____ Available records
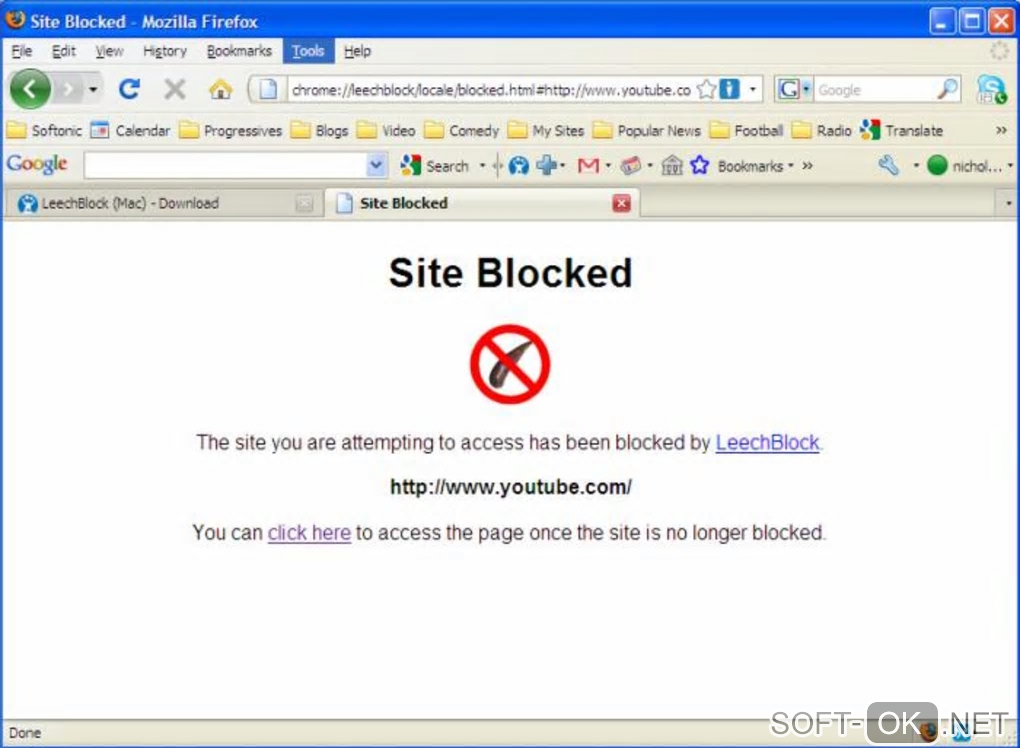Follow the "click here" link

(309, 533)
________
____ Available records
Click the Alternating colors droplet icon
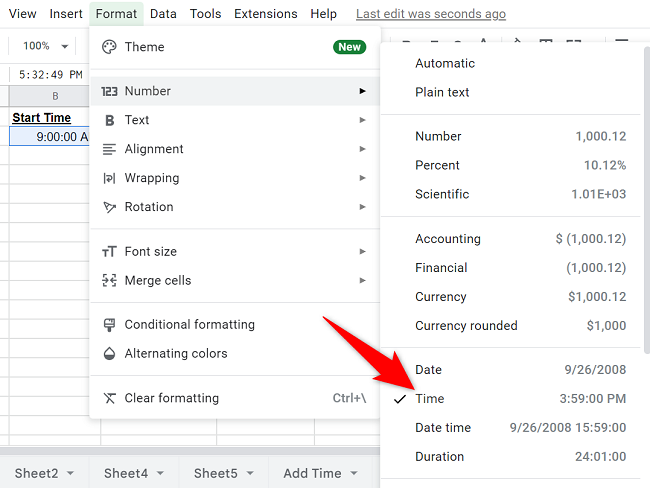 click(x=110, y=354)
________
____ Available records
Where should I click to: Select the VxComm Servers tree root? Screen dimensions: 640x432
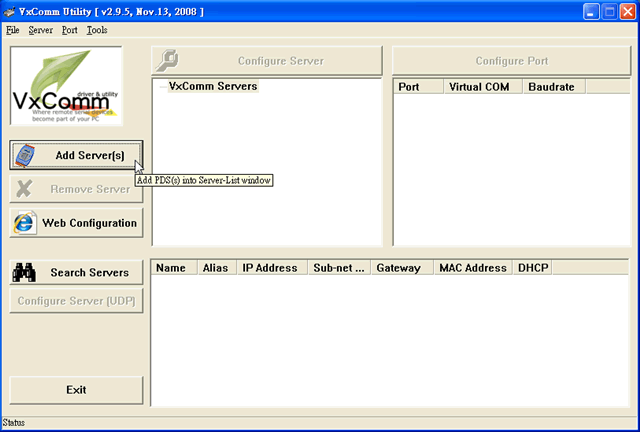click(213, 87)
________
**Goal**
Please recast everything in the data from the line containing "Where should I" down to the line containing "click(213, 87)", both included, as a Markdown table with the columns No. and Line. Use one numbered row per line, skip blank lines, and leave out the pictures.

**Answer to the task**
| No. | Line |
|---|---|
| 1 | Where should I click to: Select the VxComm Servers tree root? Screen dimensions: 640x432 |
| 2 | click(213, 87) |